染色体拷贝数变异评价标准：根据美国医学遗传学与基因组学会（ACMG）指南标准［6］：将检测样本中发现的染色体拷贝数变异（copy number variation，CNVs）分为以下5 个方面：致病性拷贝数变异（pathogenic copy number variations，pCNVs）；可能致病CNVs；临床意义未明的CNVs（variants of uncertain significance，VUS）；良性CNVs；可能良性CNVs。

1.3 孕妇妊娠结局随访

对受试者进行电话随访或门诊随访，统计孕妇妊娠结局及新生儿结局。

1.4 统计学方法

采用SPSS 21.0 统计学软件进行数据分析，计数资料以n（%）表示，采用χ2检验；计资料采用（）表示，行t检验。以P＜0.05 为差异有统计学意义。

2 结果

2.1 细胞学检测结果

196 例羊水标本中，染色体核型分析染色体异常40 例，染色体异常检出率20.40%。见表1。

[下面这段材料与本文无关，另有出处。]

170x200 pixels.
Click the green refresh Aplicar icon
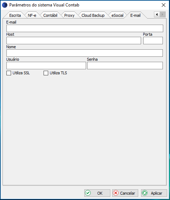pos(145,193)

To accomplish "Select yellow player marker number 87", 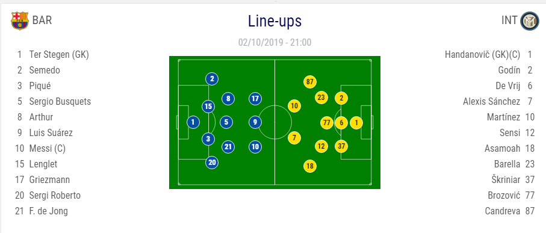I will [x=310, y=82].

表1 细胞学检测结果Table 1 cytological results

2.2 CNV-seq 检测结果

196 例羊水标本中，CNV-seq 技术检出结果异常率52 例，异常检出率26.53%。见表2。

表2 CNV-seq 检测结果Table 2 CNV-seq test results

2.3 CNV-seq 联合细胞学检测染色体异常情况

196 例羊水标本中，CNV-seq 联合细胞学检测染色体异常65 例，检出率33.16%，其中包括致病性染色体异常62 例，临床意义未明的CNVs 3 例。检出胎儿染色体嵌合型7 例，检出率为3.57%，其中细胞学检测检出5 例，检出率为2.55%，CNV-seq检出3 例，检出率为1.53%。

2.4 CNV-seq、细胞学检测二者单独检测与CNVseq 联合细胞学检测染色体异常率比较

CNV-seq、细胞学检测二者单独检测染色体异常率比较，差异无统计学意义（P＞0.05）；单独CNV-seq 检测与CNV-seq 联合细胞学检测染色体异常率比较，差异无统计学意义（P＞0.05）；单独细胞学检测与CNV-seq 联合细胞学检测染色体异常率比较，差异有统计学意义（P＜0.05）；CNVseq、细胞学检测二者单独检测与CNV-seq 联合细胞学检测染色体异常率比较，差异有统计学意义（P＜0.05）。见表3。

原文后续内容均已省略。